→ Given information:
Start of Block

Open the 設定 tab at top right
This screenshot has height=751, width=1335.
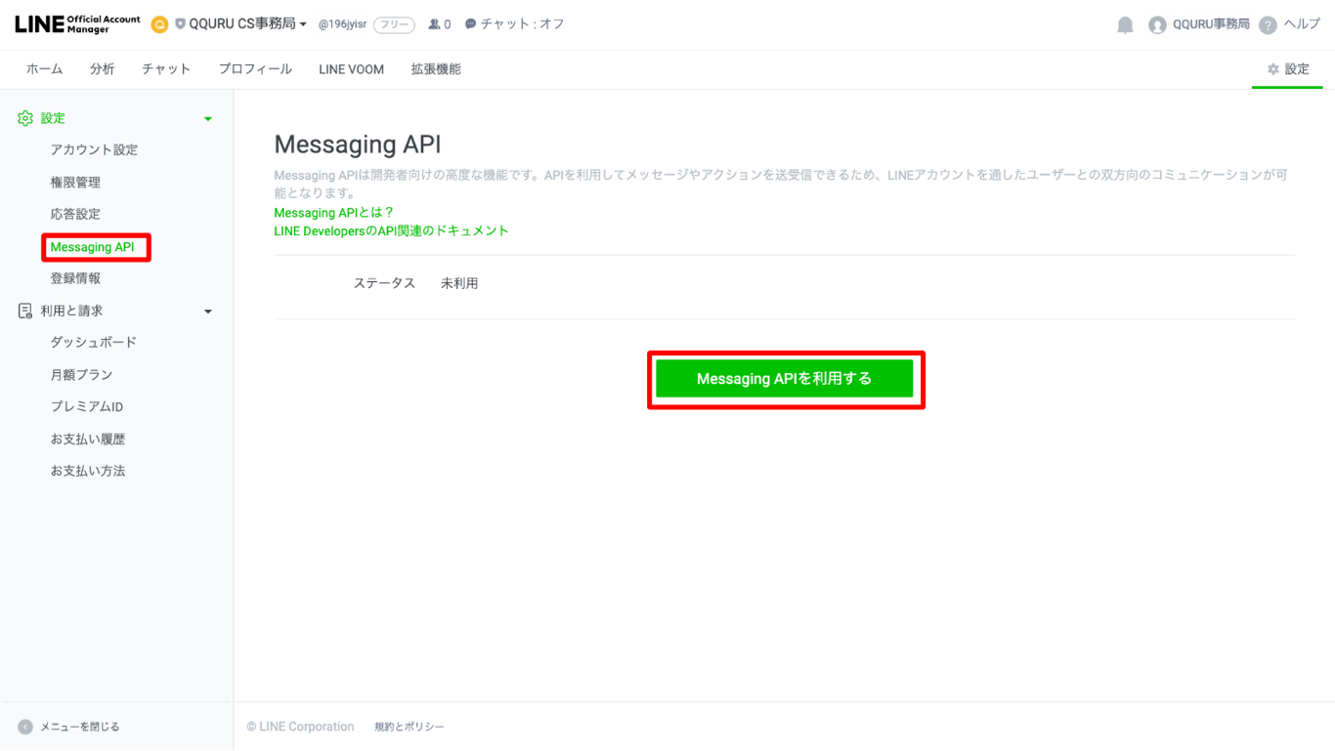(1287, 69)
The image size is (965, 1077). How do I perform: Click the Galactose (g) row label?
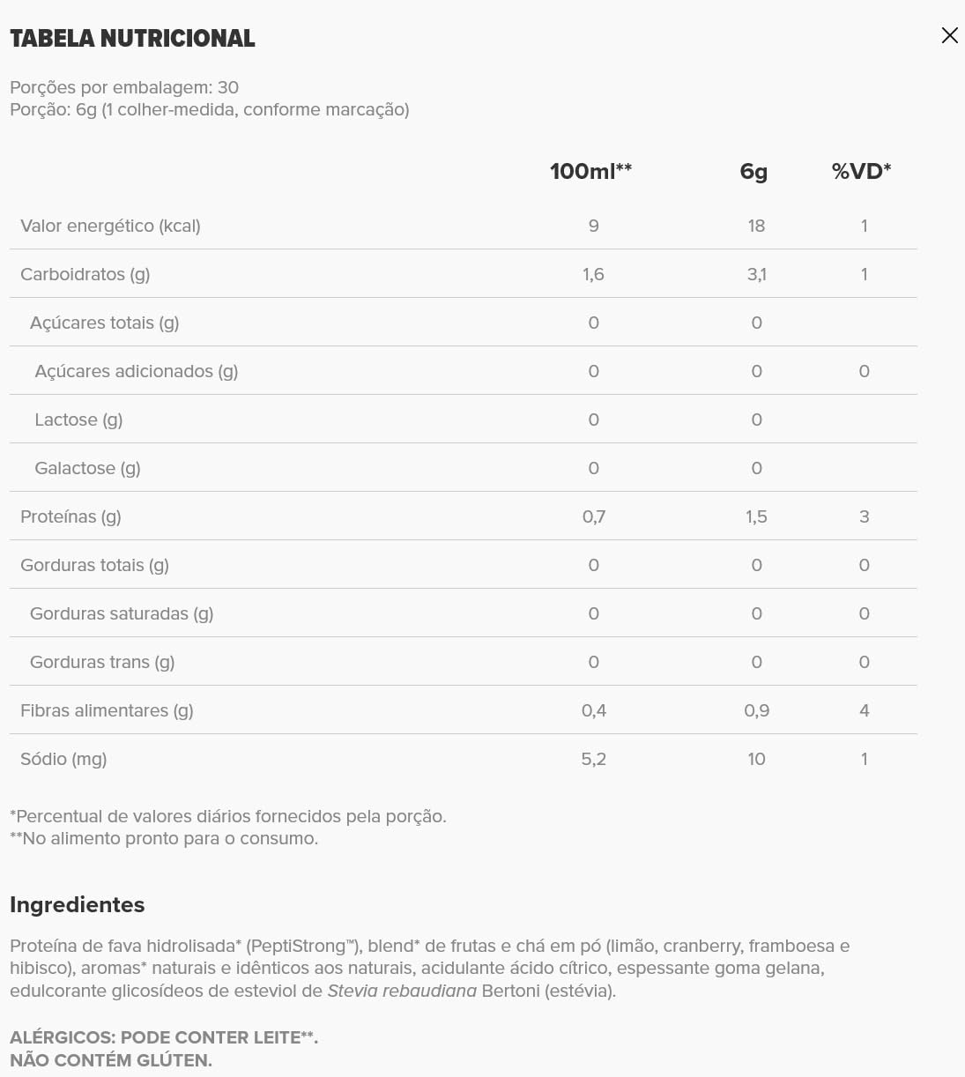(87, 468)
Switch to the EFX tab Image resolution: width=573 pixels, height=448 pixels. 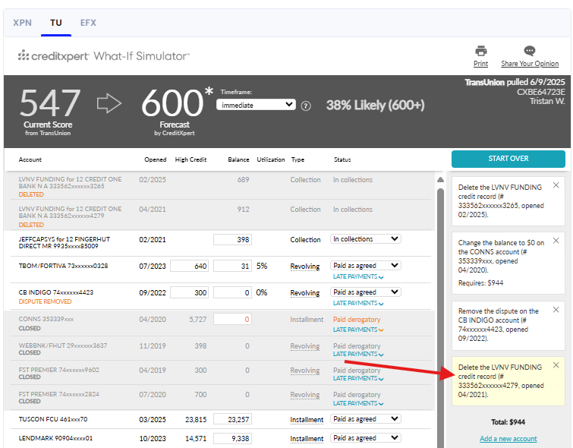tap(88, 23)
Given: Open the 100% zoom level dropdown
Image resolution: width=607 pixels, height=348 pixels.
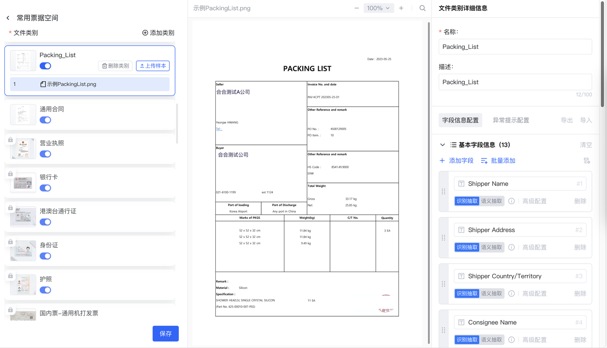Looking at the screenshot, I should pyautogui.click(x=378, y=8).
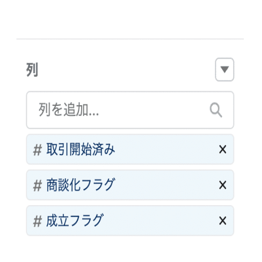The height and width of the screenshot is (262, 262).
Task: Click empty space inside the 取引開始済み pill
Action: [166, 149]
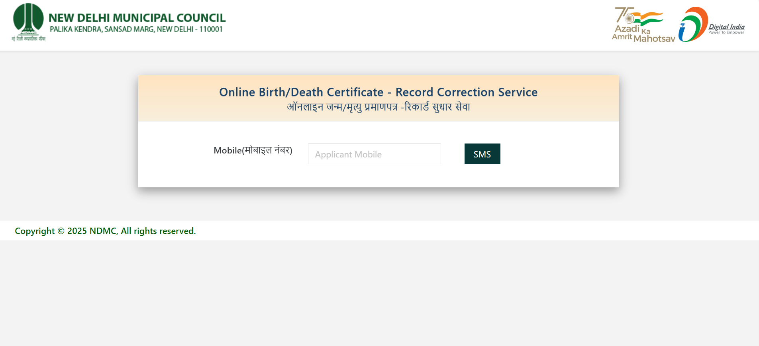Click the Digital India wordmark text
The image size is (759, 346).
(x=726, y=27)
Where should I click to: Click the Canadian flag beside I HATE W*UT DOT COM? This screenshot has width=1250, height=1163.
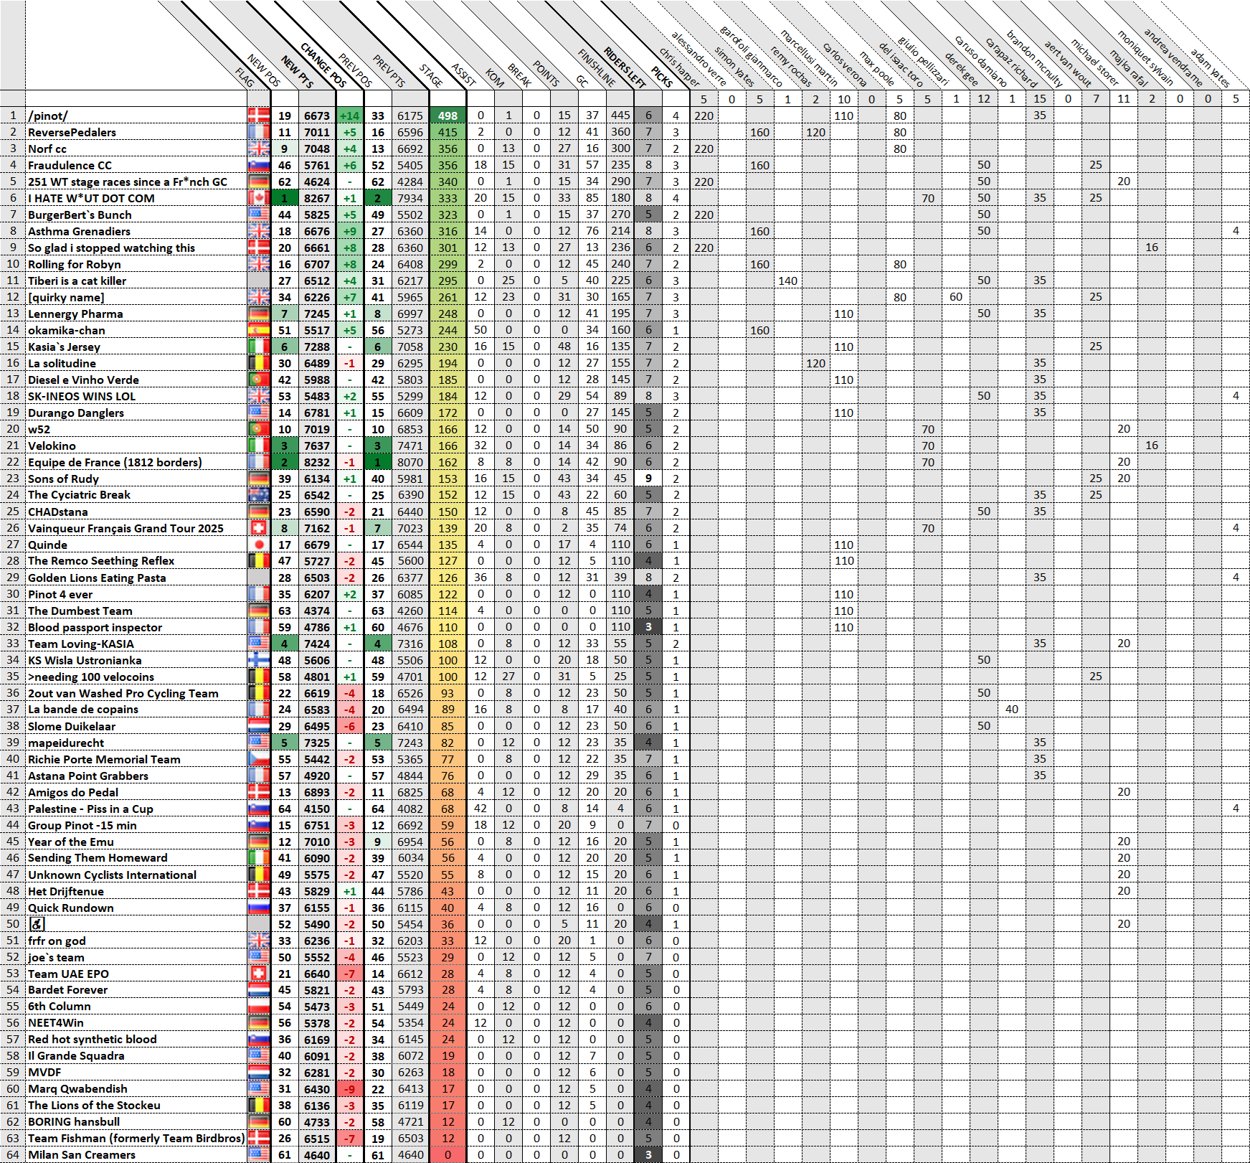click(x=258, y=199)
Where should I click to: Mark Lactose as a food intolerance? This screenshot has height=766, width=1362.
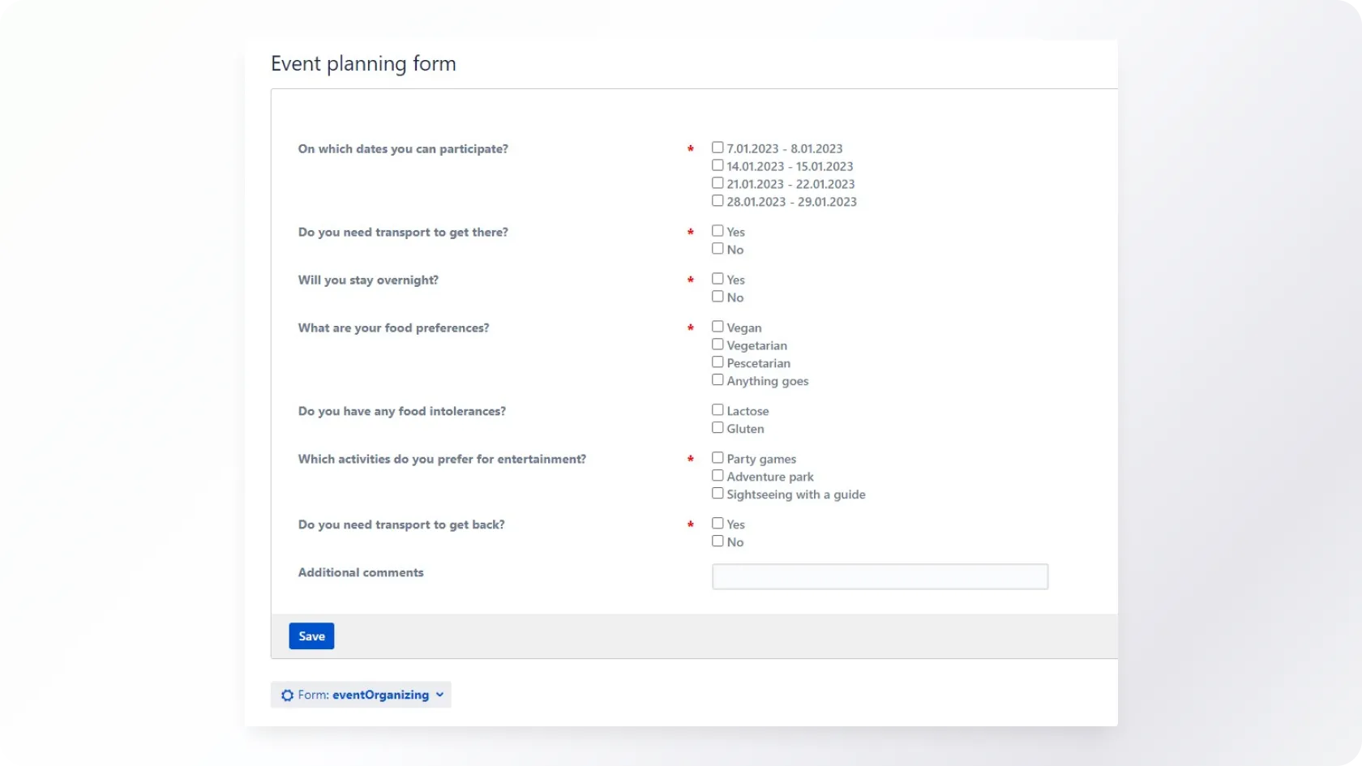717,410
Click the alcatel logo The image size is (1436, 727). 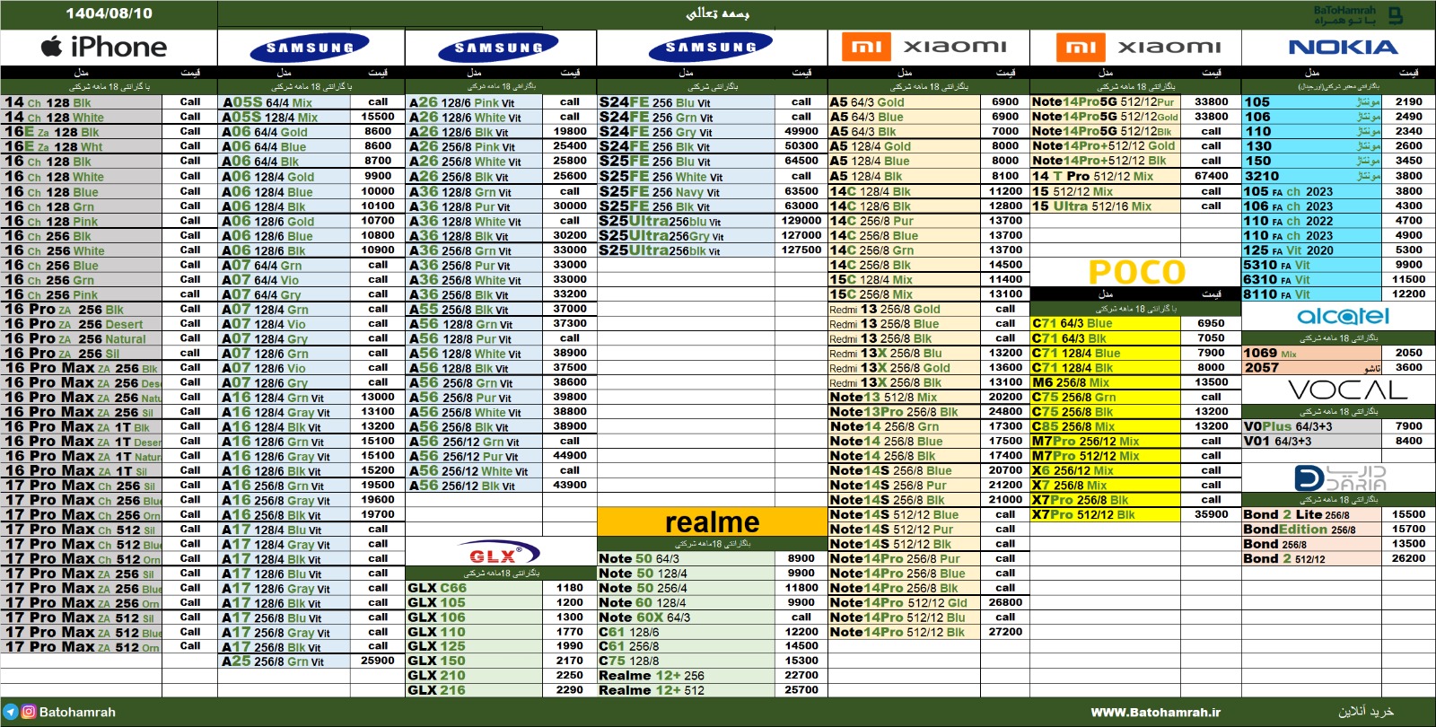coord(1343,316)
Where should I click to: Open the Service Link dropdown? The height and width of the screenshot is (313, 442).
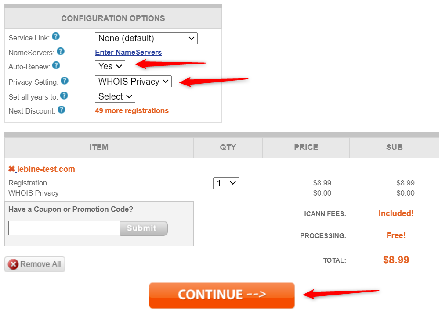[146, 38]
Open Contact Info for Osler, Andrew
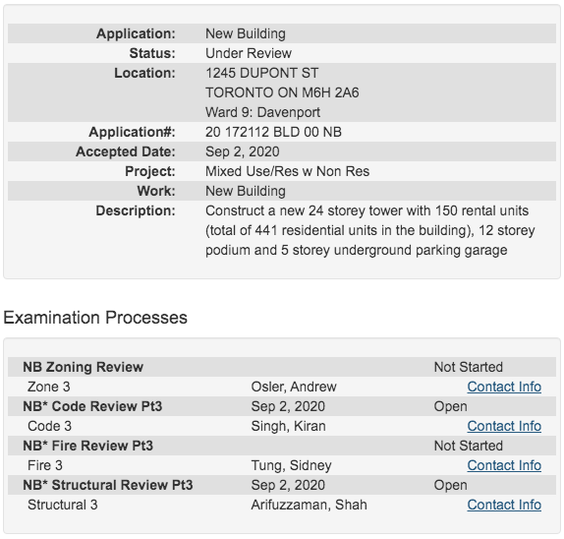This screenshot has height=539, width=564. coord(504,387)
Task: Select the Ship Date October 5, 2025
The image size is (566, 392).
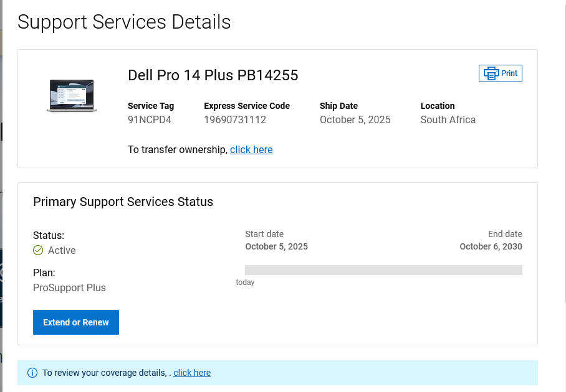Action: [355, 119]
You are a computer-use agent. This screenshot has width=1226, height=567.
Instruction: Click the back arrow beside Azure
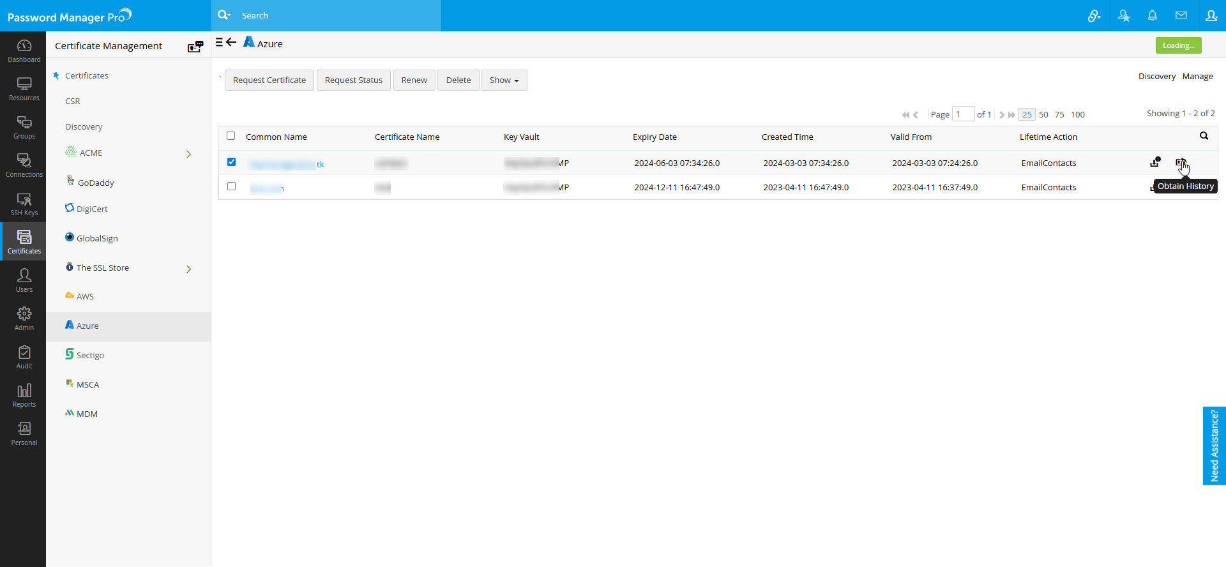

End of Block

→ Task instructions:
Beginning with the line that holds "The image size is (566, 392).", return each line through the end of the records above exactly. Do not include pictures.

→ Answer for this exercise:
The image size is (566, 392).
Action: [355, 119]
You are a computer-use agent. This screenshot has width=1226, height=567.
Instruction: Click the back arrow beside Azure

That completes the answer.